==== QUELLE

Die Furcht vor dem Lagerkoller in Lebach

Lebach · Auf 6000 Einwohner der Lebacher Kernstadt kommen inzwischen fast 4000 Flüchtlinge. Bürgermeister Klauspeter Brill sagt, man dürfe nichts schönreden. Die Stimmung sei – noch – ruhig. Auch die Landespolitik hat die Brisanz erkannt.

 In der Landesaufnahmestelle bilden sich teils lange Warteschlangen. Foto: Becker&Bredel

In der Landesaufnahmestelle bilden sich teils lange Warteschlangen. Foto: Becker&Bredel

Foto: Becker&Bredel

Blitzschnell kann die Stimmung in der Bevölkerung gegenüber Flüchtlingen kippen, das zeigt der Sommer des Jahres 1990. Als innerhalb weniger Tage Hunderte Roma in die Landesaufnahmestelle nach Lebach kamen und die für 1400 Menschen ausgelegte Einrichtung plötzlich 2500 beherbergte, war der soziale Friede plötzlich in Gefahr. Die Lebacher fühlten sich belagert, das Wort vom "Zigeunerlager" machte die Runde. Einwohner klagten über unmögliche hygienische Zustände und Kriminalität, das Freibad wurde mit Stacheldraht gesichert, Fußstreifen patrouillierten durch die Stadt. Aus ganz Deutschland reisten Journalisten an, RTL sendete live. Erst als es für die Flüchtlinge statt Sozialhilfe Essenspakete und ein Taschengeld gab, entspannte sich die Situation schlagartig.

========
==== VORLIEGENDE ANGABEN

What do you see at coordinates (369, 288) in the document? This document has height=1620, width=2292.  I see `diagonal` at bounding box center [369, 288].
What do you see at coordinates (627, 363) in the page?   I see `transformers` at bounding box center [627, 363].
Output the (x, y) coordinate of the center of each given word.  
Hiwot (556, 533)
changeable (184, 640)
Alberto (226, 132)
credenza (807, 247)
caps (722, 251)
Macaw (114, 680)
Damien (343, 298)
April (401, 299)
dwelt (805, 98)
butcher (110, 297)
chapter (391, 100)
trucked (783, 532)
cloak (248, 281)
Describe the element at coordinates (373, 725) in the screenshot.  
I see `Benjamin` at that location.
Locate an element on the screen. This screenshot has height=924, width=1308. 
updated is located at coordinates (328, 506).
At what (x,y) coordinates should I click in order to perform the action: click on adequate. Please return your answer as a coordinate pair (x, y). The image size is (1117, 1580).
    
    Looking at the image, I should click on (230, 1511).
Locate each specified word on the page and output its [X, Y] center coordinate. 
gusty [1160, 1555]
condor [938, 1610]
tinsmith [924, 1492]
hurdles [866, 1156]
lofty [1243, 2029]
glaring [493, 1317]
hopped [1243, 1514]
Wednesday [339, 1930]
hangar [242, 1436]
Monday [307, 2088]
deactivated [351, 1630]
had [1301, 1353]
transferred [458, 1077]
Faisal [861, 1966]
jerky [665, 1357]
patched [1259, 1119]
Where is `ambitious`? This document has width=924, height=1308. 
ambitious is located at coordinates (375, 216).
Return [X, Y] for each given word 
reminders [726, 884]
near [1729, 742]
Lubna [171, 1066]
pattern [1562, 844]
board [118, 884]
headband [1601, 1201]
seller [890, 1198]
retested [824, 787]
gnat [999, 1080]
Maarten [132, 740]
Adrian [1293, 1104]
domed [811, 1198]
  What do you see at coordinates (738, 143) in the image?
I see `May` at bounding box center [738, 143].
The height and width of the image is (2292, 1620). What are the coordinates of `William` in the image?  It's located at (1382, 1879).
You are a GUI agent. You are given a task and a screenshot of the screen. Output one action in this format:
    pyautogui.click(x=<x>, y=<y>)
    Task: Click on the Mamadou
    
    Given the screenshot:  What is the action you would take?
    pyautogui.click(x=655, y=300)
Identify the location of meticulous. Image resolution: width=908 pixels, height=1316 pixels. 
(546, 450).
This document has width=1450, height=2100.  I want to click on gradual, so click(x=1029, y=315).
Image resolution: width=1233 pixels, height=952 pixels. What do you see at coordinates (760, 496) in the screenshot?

========

IHRE AUFGABEN:
#1 Übersetzen Sie den Satz „Bürgermeister Klauspeter Brill sagt, man dürfe nichts schönreden.“ aus dem Artikel über Lebach ins Englische.
#2 Tauschen Sie im Artikel über Lebach im Abschnitt von „Lebach · Auf“ bis „die Brisanz erkannt.“ das Wort „Flüchtlinge“ gegen „Geflüchtete“ aus, und geben Sie den Abschnitt so wieder.
#3 Wie viele Menschen beherbergte die für 1400 Menschen ausgelegte Landesaufnahmestelle laut dem Artikel über Lebach im Sommer 1990 plötzlich?
Die Einträge stehen in keinem Zusammenhang mit dem Artikel.

LÖSUNGEN JE AUFGABE:
#1 Mayor Klauspeter Brill says that nothing should be sugarcoated.

#2
Lebach · Auf 6000 Einwohner der Lebacher Kernstadt kommen inzwischen fast 4000 Geflüchtete. Bürgermeister Klauspeter Brill sagt, man dürfe nichts schönreden. Die Stimmung sei – noch – ruhig. Auch die Landespolitik hat die Brisanz erkannt.

#3 2500 Menschen.